Databricks Community

Erik_L · ‎10-26-2023

I need to create a workflow that pulls recent data from a database every two minutes, then transforms that data in various ways, and appends the results to a final table. The problem is that some of these changes _might_ update existing rows in the final table and I need to resolve the differences, because only columns with new data should be updated. That is, sometimes data can be delayed for a specific `event_time`. For example, `did_foo_value_exceed_n` should be updated when a foo comes in for an older `event_time`.

Anyway, I attempted to do this in Delta Live Tables. However, you cannot pull from a future table to join and merge changes before applying a CDC. I created a normal PySpark script that runs the merge and applies the merge with DeltaTable, but this cannot be used with a Delta Live Tables pipeline, because Workflows don't allow separate compute (Delta Live Tables compute vs Workflow compute) to access the same tables, so I can't take the result of the Delta Live Tables pipeline.

The biggest issue is that I can't use a triggered workflow because the time to retrieve compute is longer than the time I need to run this pipeline. Is there any way I can keep compute between Workflow runs?

jose_gonzalez · ‎11-01-2023

Hi @Erik_L ,

Just a friendly follow-up. Have you had a chance to review my colleague's response to your inquiry? Did it prove helpful, or are you still in need of assistance? Your response would be greatly appreciated.
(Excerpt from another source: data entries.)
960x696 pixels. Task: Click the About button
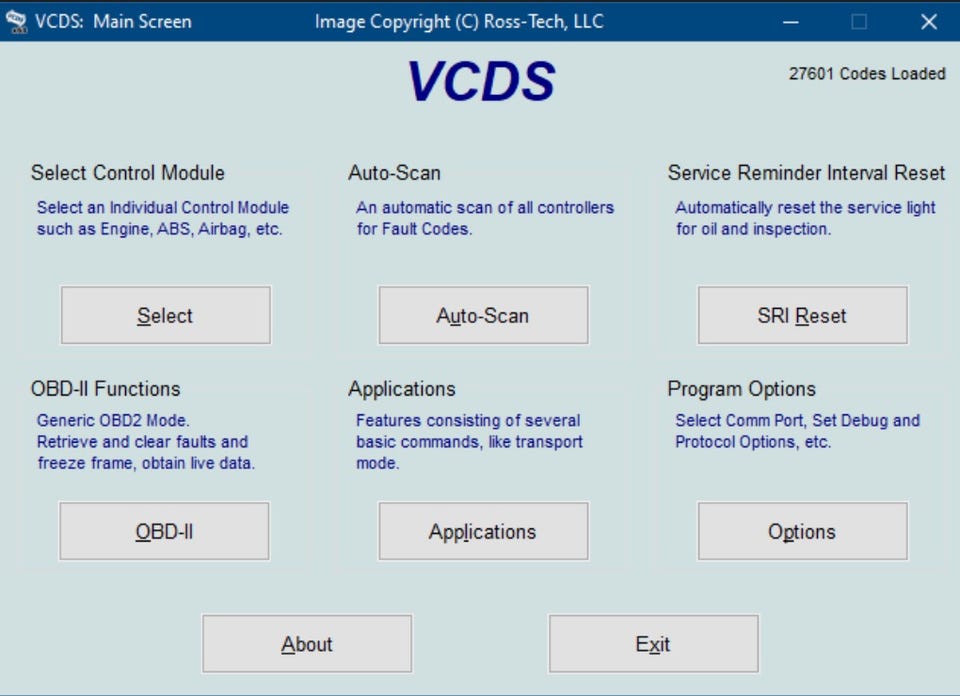click(307, 644)
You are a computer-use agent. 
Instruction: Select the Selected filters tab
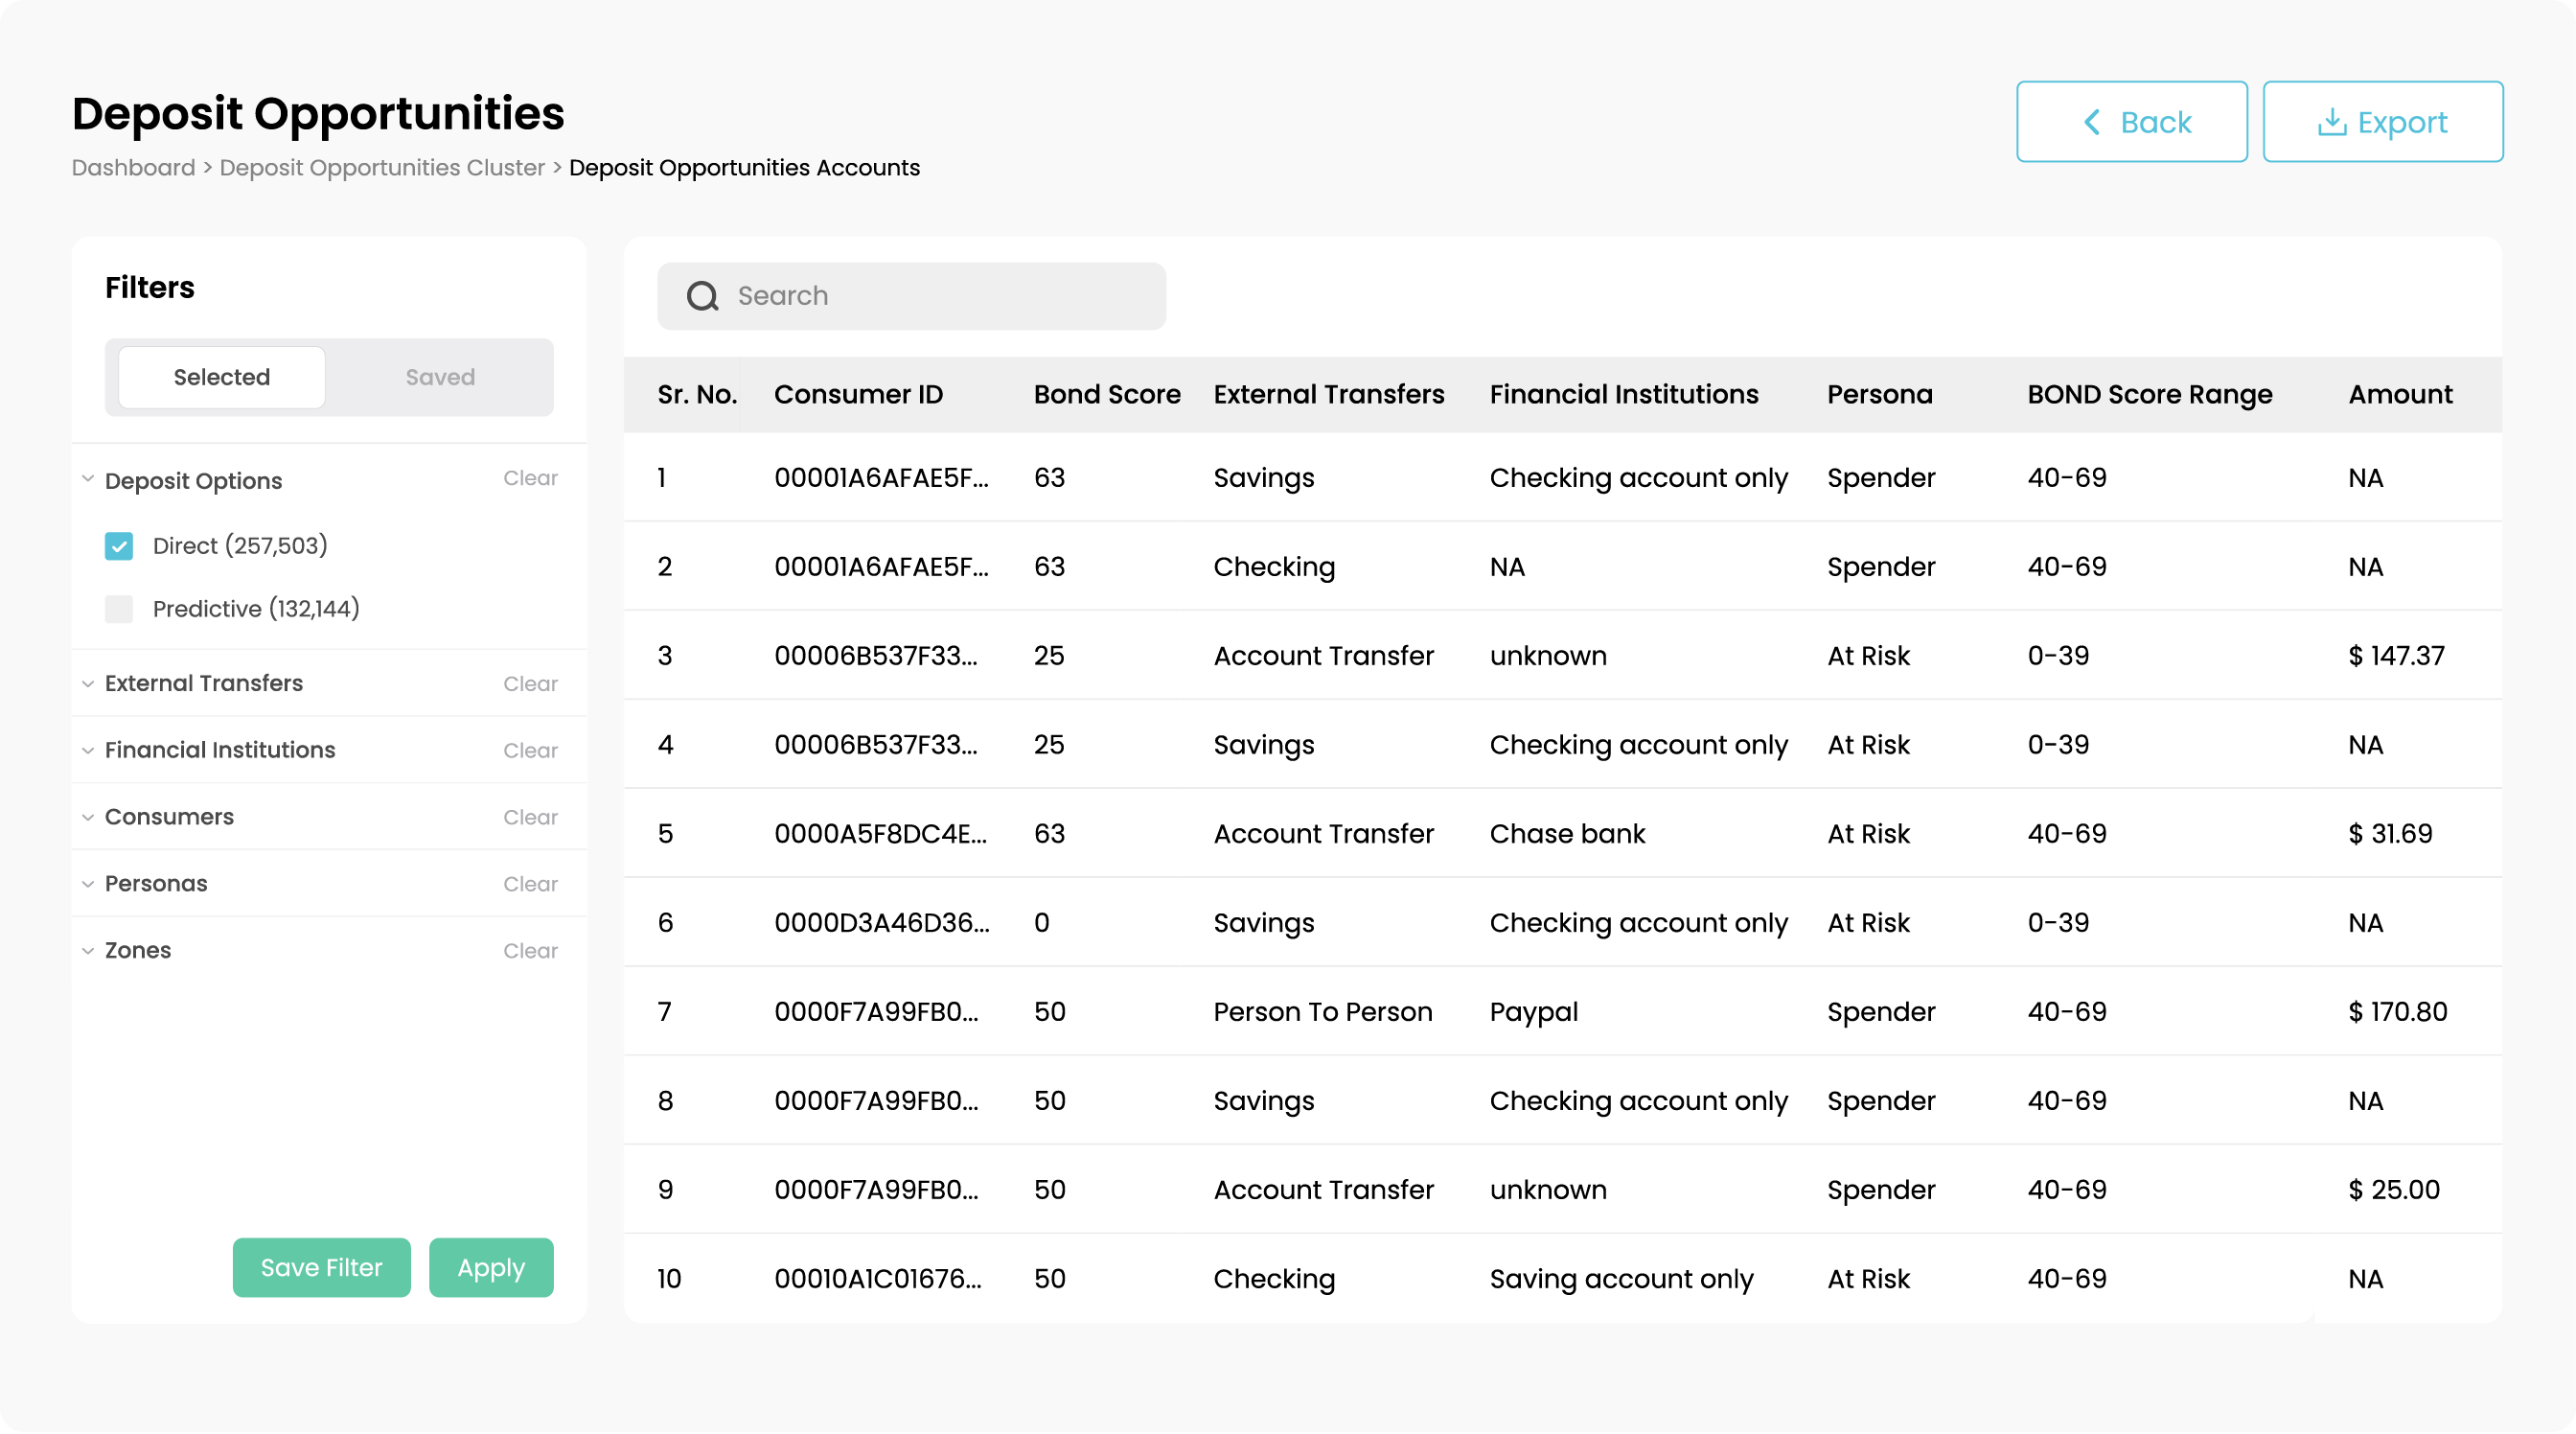[x=222, y=377]
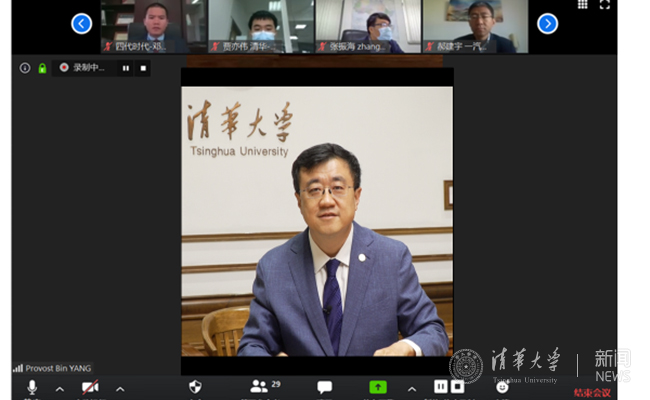Screen dimensions: 650x400
Task: Expand the audio options arrow beside the microphone
Action: pos(59,388)
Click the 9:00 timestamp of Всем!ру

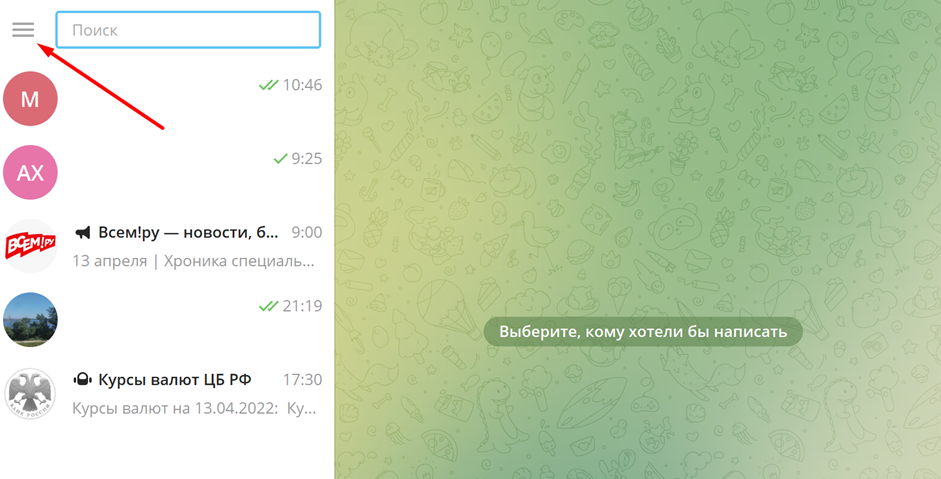pyautogui.click(x=307, y=232)
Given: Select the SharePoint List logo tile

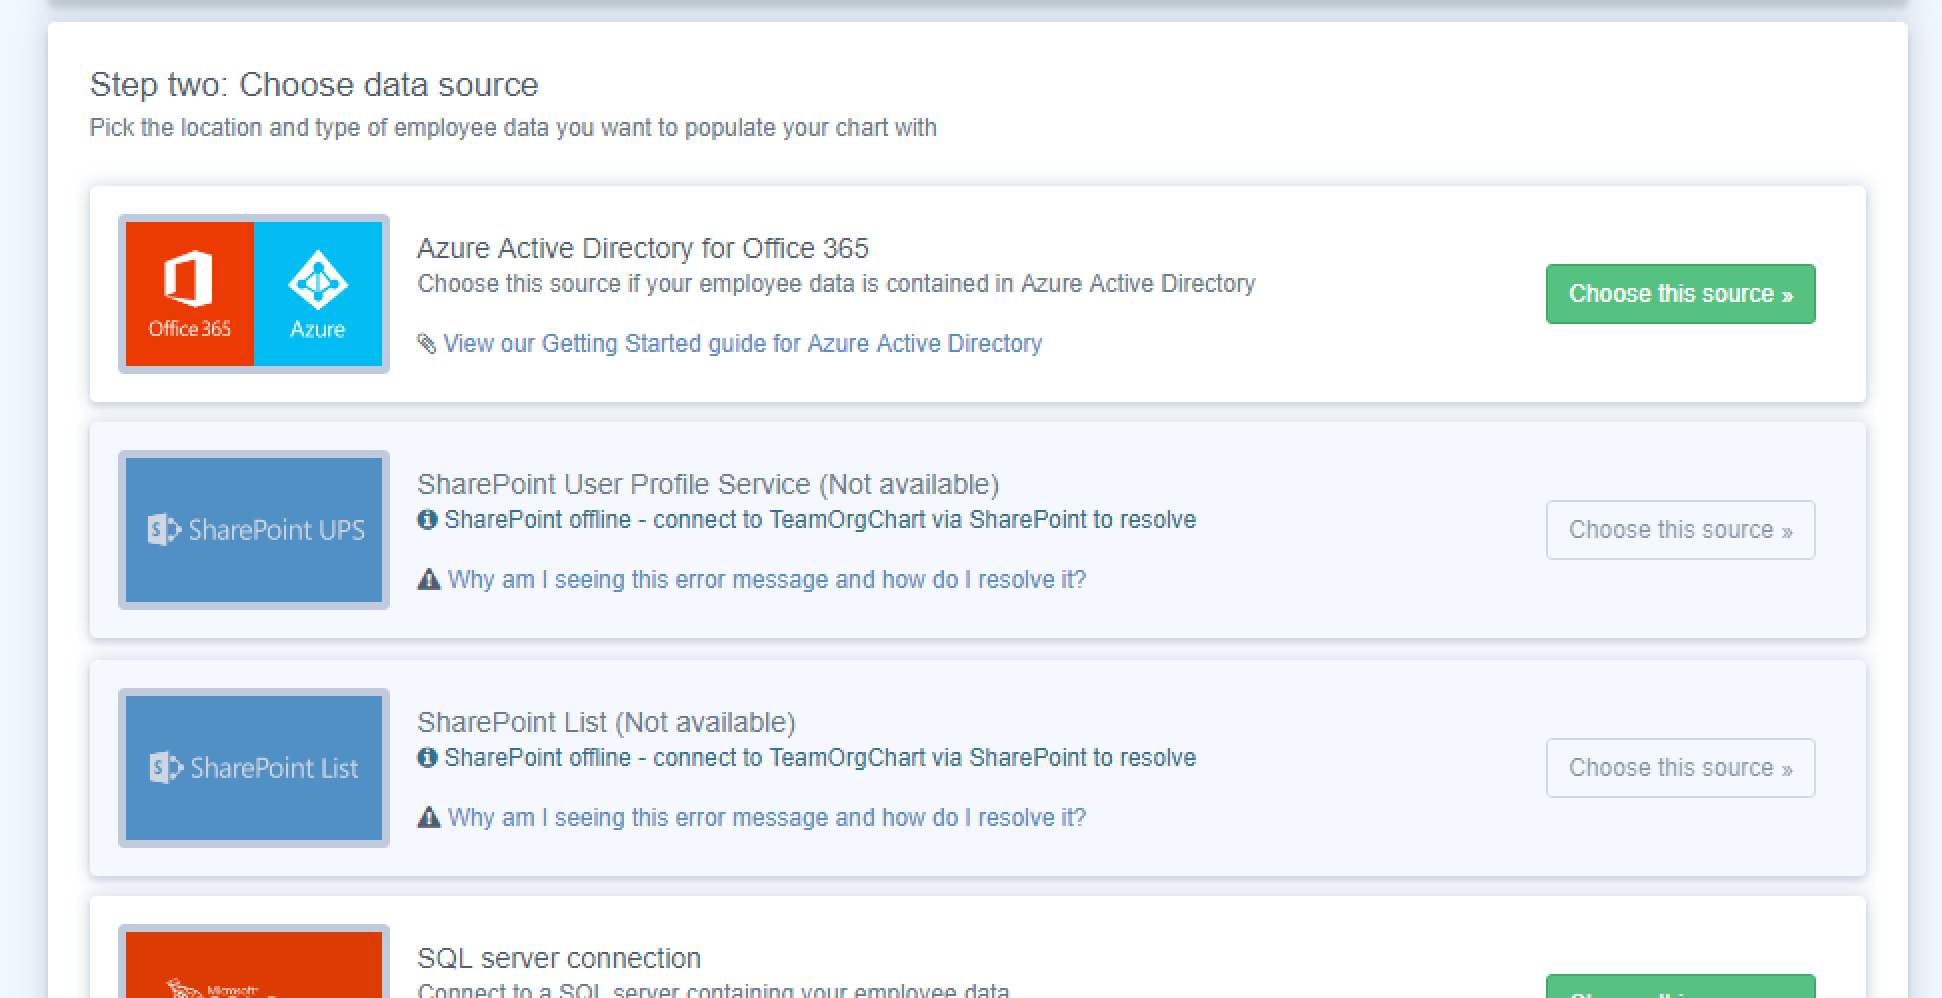Looking at the screenshot, I should click(254, 768).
Manisha_Jena · ‎11-10-2023

Hi @Erik_L,

As my colleague mentioned, to ensure continuous operation of the Delta Live Tables pipeline compute during Workflow runs, choosing a prolonged Databricks Job over a triggered Databricks Workflow is a reliable strategy. This extended job will maintain an ongoing Spark context, enabling the seamless execution of essential data transformations and merging tasks.

Please let me know if it resolves the issue.